Source extract:
^^^^^^^^^^^^^^^^

- Material: Limestone
- Size: c.1.8 metres
- Writing: Mayan Script
- Created: 564 AD
- Discovered: Tulum, Mexico
- Present location: British Museum, London
- Registration: Am1924,0510.1

= Tulum Stela 1 =

Mayan archaeological site in Tulum, Mexico

Tulum Stela 1 is the name of a Mayan engraved monolith that was found at the ancient Mesoamerican site of Tulum in Mexico. Known for its important inscription, the stela was purchased by the British Museum in 1924.

==Description==
The large stone stela portrays in low relief a standing Maya lord in full regalia, with a long inscription in Mayan hieroglyphs framing the image. The headdress is that of K'awiil, the skirt that of the Tonsured Maize God. The pillar was badly damaged when discovered and is missing parts of the base. The condition of the extant carving has also faded through water erosion. The long inscription includes a date that corresponds to 564 AD, based on the Mayan system of recording time.

^^^^^^^^^^^^^^^^

Given information:
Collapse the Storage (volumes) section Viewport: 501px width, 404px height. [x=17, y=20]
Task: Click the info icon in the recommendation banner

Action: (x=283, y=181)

^^^^^^^^^^^^^^^^

Complete the following:
A. Answer these from the Tulum Stela 1 text:
(i) What material is the stela made of?
(ii) In what year did the British Museum buy it?
(iii) Whose headdress does the standing figure wear?
B. Write the next part of the Tulum Stela 1 text, picking up right after its final sentence.
The listing is separate material and has no connection to the Tulum Stela 1 text.

Outputs for the tasks:
A.
(i) Limestone
(ii) 1924
(iii) K'awiil's

B.
==Provenance==
Stela 1 was found by John Lloyd Stephens and Frederick Catherwood during their exploration of the Yucatán peninsular in the early nineteenth century. It was discovered near the 'Temple of the Initial Series' which lies to the south of the main castle at Tulum. This temple was named after Stela 1 as its Mayan inscription has the earliest recorded date in Tulum. Archaeologists estimate that most of Tulum is Post-Classic and that the city was largely built after 900 AD. As this stela predates this phase, it has been conjectured that it was moved from a neighbouring Maya city, perhaps Coba. The stela was subsequently owned by the British archaeologist Thomas Gann, who sold it to the British Museum in 1924.

==See also==
- Copán Bench Panel
- Yaxchilan Lintel 24

==Bibliography==
- C. McEwan, Ancient Mexico in the British (London, The British Museum Press, 1994)
- M. Coe, Breaking the Maya code (London, Thames & Hudson, 1992)
- L. Schele and M.E. Miller, The blood of kings (London, Thames & Hudson, 1986)
- M. Coe and J. Kerr, The art of the Maya scribe (London, Thames & Hudson, 1997)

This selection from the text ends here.